Stated problem:
Can you repeat the listing below word for word, starting at its first line and stopping after the line that contains "(1483, 1141).", with both of those lines included?

(Saved data entries)
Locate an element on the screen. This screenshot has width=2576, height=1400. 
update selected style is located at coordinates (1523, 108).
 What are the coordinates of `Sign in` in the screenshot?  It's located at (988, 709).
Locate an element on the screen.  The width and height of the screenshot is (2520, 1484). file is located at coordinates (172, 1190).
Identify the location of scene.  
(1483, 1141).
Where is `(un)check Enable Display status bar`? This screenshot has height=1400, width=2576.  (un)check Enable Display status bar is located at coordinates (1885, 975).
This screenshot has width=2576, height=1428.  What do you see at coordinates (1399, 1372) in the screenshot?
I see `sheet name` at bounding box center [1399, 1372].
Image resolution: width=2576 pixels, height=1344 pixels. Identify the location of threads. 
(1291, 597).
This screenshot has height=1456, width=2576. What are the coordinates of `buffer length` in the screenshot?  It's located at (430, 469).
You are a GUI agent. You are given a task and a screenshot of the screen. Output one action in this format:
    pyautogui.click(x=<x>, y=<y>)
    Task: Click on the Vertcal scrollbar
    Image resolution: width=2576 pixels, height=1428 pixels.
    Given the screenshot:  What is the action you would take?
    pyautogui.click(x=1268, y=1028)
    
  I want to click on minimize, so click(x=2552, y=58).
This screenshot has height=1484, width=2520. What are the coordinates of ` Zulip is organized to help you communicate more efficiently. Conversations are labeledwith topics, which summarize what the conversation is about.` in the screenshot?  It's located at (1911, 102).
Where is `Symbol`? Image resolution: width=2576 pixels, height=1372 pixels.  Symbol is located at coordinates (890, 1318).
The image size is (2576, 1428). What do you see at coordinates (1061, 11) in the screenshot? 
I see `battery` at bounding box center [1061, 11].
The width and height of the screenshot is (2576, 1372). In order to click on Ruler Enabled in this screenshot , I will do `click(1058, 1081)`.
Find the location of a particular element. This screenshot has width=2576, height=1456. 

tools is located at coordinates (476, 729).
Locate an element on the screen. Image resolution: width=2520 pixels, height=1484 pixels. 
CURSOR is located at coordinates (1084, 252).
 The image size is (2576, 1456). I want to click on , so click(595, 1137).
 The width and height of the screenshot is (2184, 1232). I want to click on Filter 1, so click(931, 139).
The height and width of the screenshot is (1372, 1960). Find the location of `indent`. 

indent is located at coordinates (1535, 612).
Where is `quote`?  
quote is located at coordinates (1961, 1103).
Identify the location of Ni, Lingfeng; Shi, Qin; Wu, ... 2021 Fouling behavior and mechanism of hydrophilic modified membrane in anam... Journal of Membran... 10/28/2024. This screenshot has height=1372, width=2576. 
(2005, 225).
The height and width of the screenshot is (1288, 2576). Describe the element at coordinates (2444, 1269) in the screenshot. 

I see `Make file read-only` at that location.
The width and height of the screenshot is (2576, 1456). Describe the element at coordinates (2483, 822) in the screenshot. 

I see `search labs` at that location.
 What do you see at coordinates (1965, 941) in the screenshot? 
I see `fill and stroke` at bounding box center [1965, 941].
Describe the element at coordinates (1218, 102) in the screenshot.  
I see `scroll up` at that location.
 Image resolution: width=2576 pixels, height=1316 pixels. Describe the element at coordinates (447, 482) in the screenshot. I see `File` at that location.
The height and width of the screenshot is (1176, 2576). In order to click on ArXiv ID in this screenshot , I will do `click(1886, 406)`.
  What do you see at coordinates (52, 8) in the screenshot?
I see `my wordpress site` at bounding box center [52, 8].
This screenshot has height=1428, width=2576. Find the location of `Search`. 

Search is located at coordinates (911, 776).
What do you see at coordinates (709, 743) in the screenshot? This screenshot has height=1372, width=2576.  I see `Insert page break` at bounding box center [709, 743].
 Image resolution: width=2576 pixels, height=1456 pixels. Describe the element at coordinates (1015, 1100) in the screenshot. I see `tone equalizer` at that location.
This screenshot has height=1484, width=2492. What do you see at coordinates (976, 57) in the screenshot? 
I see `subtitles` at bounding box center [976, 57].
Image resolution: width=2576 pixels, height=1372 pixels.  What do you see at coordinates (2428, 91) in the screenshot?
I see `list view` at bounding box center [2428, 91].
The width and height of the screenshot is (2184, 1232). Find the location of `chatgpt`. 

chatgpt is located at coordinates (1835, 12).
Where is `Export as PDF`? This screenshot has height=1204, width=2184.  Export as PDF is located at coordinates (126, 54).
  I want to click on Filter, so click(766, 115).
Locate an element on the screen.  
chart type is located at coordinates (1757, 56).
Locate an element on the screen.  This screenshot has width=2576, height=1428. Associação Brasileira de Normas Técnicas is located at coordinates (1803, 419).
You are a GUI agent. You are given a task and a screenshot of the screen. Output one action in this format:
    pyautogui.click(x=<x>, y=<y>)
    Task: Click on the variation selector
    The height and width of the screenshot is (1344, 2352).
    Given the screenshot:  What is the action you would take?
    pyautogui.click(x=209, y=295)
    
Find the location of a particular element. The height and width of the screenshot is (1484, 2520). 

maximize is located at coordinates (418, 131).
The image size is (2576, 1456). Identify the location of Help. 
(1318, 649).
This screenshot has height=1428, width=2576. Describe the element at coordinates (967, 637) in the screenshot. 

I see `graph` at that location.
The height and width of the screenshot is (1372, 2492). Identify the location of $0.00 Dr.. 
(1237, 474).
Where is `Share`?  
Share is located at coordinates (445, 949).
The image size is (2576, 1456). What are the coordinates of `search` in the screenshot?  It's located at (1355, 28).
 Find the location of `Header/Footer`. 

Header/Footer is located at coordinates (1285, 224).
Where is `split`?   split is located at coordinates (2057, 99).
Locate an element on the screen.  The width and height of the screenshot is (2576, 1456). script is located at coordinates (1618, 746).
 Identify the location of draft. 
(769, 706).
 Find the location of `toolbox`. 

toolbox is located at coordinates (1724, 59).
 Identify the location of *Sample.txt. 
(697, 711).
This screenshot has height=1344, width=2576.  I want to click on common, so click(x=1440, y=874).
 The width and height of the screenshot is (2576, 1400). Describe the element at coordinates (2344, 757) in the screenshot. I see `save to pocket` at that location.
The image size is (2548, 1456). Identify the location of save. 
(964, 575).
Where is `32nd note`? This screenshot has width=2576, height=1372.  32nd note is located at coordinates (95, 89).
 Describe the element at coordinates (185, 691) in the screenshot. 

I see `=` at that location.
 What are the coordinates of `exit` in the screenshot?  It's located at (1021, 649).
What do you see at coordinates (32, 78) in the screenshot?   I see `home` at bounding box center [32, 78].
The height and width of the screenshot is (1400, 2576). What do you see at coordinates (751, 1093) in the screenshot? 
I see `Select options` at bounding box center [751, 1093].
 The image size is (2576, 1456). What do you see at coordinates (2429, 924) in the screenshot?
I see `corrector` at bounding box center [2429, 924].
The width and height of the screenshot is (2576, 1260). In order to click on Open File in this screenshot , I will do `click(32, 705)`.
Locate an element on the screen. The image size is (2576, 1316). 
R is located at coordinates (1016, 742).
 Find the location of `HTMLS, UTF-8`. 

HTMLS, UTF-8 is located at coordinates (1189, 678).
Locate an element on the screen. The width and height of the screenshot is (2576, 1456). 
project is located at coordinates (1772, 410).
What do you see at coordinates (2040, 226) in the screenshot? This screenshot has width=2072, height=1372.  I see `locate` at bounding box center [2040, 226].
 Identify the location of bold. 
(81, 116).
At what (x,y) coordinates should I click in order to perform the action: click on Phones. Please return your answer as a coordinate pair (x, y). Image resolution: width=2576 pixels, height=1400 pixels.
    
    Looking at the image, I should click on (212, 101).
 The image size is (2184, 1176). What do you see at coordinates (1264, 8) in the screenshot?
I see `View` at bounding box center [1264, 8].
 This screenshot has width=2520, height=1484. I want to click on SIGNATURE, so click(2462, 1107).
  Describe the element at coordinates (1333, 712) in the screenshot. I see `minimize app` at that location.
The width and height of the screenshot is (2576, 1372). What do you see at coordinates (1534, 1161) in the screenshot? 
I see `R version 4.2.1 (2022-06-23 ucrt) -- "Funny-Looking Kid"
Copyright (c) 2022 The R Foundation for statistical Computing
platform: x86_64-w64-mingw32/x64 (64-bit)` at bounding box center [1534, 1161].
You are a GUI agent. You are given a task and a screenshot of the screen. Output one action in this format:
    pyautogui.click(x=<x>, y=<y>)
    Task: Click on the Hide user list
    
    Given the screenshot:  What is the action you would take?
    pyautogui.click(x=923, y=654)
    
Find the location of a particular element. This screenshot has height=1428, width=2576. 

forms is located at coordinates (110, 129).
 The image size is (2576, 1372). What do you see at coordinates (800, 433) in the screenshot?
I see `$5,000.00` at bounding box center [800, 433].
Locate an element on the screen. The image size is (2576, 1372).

Reply to the exercise:
Locate an element on the screen. This screenshot has width=2576, height=1400. 
update selected style is located at coordinates (1523, 108).
 What are the coordinates of `Sign in` in the screenshot?  It's located at (988, 709).
Locate an element on the screen.  The width and height of the screenshot is (2520, 1484). file is located at coordinates (172, 1190).
Identify the location of scene.  
(1483, 1141).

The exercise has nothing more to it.